From my point of view an ideal use case for companies like ours (yahoo/godaddy) would be able to support hierarchical projects in magnum.  That way we could create a project for each department, and then the subteams of those departments can have their own projects.  We create a a bay per department.  Sub-projects if they want to can support creation of their own bays (but support of the kube cluster would then fall to that team).  When a sub-project spins up a pod on a bay, minions get created inside that teams sub projects and the containers in that pod run on the capacity that was spun up  under that project, the minions for each pod would be a in a scaling group and as such grow/shrink as dictated by load.

You can do this today by sharing your TLS certs. In fact, you could make the cert signing a bit more sophisticated than it is today, and allow each subteam to have a unique TLS cert that can auth against a common bay.

The above would make it so where we support a minimal, yet imho reasonable, number of kube clusters, give people who can't/don’t want to fall inline with the provided resource a way to make their own and still offer a "good enough for a single company" level of multi-tenancy.

This is different than what Joshua was asking for with identities in keystone, because today’s COE’s themselves don’t have modular identity solutions that are implemented with multi-tenancy.

Imagine for a moment that you don’t need to run your bays on Nova instances that are virtual machines. What if you had an additional host aggregate that could produce libvirt/lxc guests that you can use to form bays. They can actually be composed of nodes that are sourced from BOTH your libvirt/lxc host aggregate (for hosting your COE’s) and your normal KVM (or the hypervisor) host aggregate for your apps to use. Then the effective consolidation ratio of your bays (what you referred to as “excessive amount of duplicated infrastructure”) become processes running on a much smaller number of compute nodes. You could do this by specifying a different master_flavor_id and flavor_id such that these fall on different host aggregates. As long as you are “all one company” and are not concerned primarily with security isolation between neighboring COE master nodes, that approach may actually be the right balance, and would not require an architectural shift or figuring out how to accomplish nested tenants.

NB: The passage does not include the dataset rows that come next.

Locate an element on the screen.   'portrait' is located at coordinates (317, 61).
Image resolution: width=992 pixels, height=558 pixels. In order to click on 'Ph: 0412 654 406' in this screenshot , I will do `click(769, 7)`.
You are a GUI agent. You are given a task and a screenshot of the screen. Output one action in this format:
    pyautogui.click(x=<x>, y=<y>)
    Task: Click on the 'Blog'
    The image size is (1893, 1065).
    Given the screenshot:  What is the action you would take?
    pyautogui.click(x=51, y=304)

>If you share resources, you give up multi-tenancy.  No COE system has the
>concept of multi-tenancy (kubernetes has some basic implementation but it
>is totally insecure).  Not only does multi-tenancy have to “look like” it
>offers multiple tenants isolation, but it actually has to deliver the


>I understand that at first glance a company like Yahoo may not want >separate bays for their various applications because of the perceived >administrative overhead. I would then challenge Yahoo to go deploy a COE >like kubernetes (which has no multi-tenancy or a very basic implementation >of such) and get it to work with hundreds of different competing >applications. I would speculate the administrative overhead of getting >all that to work would be greater then the administrative overhead of >simply doing a bay create for the various tenants.


>Placing tenancy inside a COE seems interesting, but no COE does that >today. Maybe in the future they will. Magnum was designed to present an >integration point between COEs and OpenStack today, not five years down >the road. Its not as if we took shortcuts to get to where we are.


>I will grant you that density is lower with the current design of Magnum >vs a full on integration with OpenStack within the COE itself. However, >that model which is what I believe you proposed is a huge design change to >each COE which would overly complicate the COE at the gain of increased >density. I personally don’t feel that pain is worth the gain.